Selected extract:
Angie, Get Your Guns

Photo: Courtesy of Universal Pictures

Along with every other hyperbolic critical adjective, “state-of-the-art” has been devalued by overuse, so let’s move the boundary posts and proclaim Wanted “state-of-the-art state-of-the-art.” Assassins propel themselves through space, distend time, bend bullets like Beckham, and live both dangerously and parabolically: Yoweeee! What a ride on the cyber-whoosh rapids! It takes about an hour after it’s over for the heart to slow, the brain to recalibrate, and the nonsensicalness of the thing to sink in: I fell for that??? By then, you’ll have already babbled to a few dozen friends and strangers, “You gotta see this movie!!!” It’s like the bighearted urge to share your Ecstasy at a party.

The premise itself isn’t world-shattering: Wanted is the standard summer-thriller mishmash of blockbusters past, from The Matrix (obviously) to The Terminator to Star Wars to Harry Potter, with a bit of Bourne for ballast. All feature protagonists who suddenly discover their specialness (“Your long-awaited destiny…,” etc.) along with latent powers they must learn to control (“Let your instincts guide you …,” etc.), a journey that becomes a metaphor for growing up, achieving autonomy, etc. Skinny Scottish darling James McAvoy puts on an American accent for his first Hollywood FX blockbuster as Wesley Gibson, a timid accountant (“I’m an accountant!”) who gobbles fistfuls of anti-anxiety pills to counter palpitations (flub-dub, flub-dub) and peculiar wobbles in the space-time continuum. Refilling a prescription, he finds his jitters are about to increase exponentially: There beside him stands Angelina Jolie, who utters the picture’s equivalent of “Come with me if you want to live”—only with a twinkle of amusement, as if the whole gazillion-dollar movie were her little toy.

The first act of Wanted might be subtitled “Waiting for Angelina.” She’s neither the hero nor the villain (it’s a supporting role), but her aura is essential: Amid all the artificiality, she’s a natural wonder, with novel permutations of nature-nurture nuttiness. Offscreen, we know her as both an occasional home-wrecker and a fervently articulate do-gooder—a tantalizing mix. Onscreen, her aura reshapes every scene. Laugh all you like, but she’d be a great Hedda Gabler. Can she project vulnerability? Yes—she had a moment, believe it or not, in the Lara Croft sequel before blowing away her true love. But she’ll never be a crying-on-the-inside kind of gal. She’s too well defended.

In Wanted, she plays Fox (just Fox), the distaff member of an ancient fraternity of assassins presided over by Morgan Freeman. She whisks Wesley out of apparent harm’s way by firing bullets that seem like extensions of her will, then steers a car with her long legs while directing a fusillade at the terminator on their tail—a rogue assassin (Thomas Kretschmann) now picking off old colleagues. When fraternity members train Wesley, rather brutally, in the art of harnessing his powers, Jolie sits back, has a little snack, and meets the pummeled accountant’s eyes when the mood strikes her. Could any other actress convey so much while emoting so little?

Record list:

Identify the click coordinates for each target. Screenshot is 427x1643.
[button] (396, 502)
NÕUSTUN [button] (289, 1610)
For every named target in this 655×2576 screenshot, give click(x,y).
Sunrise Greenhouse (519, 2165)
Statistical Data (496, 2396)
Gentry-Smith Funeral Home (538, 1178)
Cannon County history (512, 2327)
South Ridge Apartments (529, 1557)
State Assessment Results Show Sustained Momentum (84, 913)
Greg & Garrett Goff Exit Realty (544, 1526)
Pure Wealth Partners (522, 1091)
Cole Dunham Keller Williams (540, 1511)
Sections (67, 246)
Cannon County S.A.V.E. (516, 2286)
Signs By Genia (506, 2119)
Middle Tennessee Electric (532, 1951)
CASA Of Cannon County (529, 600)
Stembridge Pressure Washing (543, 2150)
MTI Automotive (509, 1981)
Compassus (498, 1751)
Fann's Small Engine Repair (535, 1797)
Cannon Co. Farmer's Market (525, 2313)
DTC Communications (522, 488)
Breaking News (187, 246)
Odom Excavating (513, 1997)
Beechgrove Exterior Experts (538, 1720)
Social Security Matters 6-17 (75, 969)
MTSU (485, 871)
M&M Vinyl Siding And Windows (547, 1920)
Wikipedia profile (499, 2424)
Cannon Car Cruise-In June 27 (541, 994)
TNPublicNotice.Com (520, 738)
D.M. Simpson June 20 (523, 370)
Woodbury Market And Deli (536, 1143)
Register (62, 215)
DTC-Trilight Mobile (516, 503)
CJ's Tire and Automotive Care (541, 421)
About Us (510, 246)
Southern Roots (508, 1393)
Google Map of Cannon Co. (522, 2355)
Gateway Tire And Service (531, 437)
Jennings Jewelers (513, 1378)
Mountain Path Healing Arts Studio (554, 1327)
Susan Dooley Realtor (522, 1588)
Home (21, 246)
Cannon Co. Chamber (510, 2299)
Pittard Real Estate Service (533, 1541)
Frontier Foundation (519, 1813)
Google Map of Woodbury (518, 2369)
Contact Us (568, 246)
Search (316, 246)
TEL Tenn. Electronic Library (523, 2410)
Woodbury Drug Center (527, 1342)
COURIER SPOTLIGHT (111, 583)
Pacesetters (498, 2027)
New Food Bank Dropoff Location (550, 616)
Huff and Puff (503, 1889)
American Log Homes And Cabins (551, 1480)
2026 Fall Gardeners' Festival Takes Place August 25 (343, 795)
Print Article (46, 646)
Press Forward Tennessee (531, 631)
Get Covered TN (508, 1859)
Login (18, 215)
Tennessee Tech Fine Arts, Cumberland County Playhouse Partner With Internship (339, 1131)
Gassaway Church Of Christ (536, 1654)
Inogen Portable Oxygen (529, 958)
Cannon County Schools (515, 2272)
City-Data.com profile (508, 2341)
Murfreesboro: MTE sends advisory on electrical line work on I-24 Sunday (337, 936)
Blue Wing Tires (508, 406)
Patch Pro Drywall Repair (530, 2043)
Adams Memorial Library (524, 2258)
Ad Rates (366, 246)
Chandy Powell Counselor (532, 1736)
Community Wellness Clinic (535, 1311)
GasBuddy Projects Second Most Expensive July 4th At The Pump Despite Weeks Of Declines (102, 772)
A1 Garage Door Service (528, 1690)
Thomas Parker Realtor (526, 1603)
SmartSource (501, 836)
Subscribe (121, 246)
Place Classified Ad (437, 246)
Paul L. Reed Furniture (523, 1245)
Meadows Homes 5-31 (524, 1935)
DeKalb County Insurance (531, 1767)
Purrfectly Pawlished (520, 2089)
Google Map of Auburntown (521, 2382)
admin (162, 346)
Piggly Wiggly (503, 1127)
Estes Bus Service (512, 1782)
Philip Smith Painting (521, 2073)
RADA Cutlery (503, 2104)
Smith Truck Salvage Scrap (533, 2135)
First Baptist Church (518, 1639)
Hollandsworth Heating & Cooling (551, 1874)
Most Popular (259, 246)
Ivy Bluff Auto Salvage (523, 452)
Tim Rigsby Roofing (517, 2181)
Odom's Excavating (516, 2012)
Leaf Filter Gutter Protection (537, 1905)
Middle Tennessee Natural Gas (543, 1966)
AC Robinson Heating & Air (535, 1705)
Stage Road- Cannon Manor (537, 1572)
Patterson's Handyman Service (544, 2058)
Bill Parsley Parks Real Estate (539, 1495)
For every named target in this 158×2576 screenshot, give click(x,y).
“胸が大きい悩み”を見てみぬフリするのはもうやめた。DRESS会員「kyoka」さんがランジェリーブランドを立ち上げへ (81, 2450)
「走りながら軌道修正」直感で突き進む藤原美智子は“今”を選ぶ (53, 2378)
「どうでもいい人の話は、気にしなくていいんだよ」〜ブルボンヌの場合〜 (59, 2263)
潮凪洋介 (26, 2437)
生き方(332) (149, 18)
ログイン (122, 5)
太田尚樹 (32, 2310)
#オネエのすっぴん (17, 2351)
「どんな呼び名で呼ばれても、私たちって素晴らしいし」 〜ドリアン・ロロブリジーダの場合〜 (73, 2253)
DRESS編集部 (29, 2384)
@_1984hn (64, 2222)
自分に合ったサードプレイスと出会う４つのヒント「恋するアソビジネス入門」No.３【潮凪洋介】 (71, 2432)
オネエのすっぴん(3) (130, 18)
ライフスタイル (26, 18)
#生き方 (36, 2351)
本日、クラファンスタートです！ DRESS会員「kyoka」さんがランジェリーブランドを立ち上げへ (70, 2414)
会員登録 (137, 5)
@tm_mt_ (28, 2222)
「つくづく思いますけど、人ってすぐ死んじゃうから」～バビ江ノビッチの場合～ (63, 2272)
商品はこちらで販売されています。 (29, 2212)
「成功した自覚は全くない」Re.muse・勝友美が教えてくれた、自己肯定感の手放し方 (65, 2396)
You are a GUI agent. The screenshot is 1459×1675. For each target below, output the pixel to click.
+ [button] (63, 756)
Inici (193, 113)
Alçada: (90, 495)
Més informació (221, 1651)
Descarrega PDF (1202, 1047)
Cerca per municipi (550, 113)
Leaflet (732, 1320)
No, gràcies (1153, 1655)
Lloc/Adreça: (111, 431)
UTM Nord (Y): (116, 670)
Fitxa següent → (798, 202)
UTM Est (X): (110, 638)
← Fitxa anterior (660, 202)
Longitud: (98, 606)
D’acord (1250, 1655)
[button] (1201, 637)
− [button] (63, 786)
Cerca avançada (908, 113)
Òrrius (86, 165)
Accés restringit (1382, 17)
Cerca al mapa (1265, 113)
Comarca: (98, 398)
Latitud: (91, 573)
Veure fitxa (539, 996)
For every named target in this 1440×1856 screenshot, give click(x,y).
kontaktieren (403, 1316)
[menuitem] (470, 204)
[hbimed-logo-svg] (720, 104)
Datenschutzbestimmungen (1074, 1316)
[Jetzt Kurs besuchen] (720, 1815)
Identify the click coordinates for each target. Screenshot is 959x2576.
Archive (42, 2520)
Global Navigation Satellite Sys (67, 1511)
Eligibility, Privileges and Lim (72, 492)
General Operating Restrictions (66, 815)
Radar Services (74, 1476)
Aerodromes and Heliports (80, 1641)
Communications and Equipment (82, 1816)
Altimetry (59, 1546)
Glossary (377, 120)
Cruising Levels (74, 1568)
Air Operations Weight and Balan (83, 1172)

Written problem:
In the review of Wanted above, which actor plays the rogue assassin who is picking off his old colleagues?

Exercise answer:
Thomas Kretschmann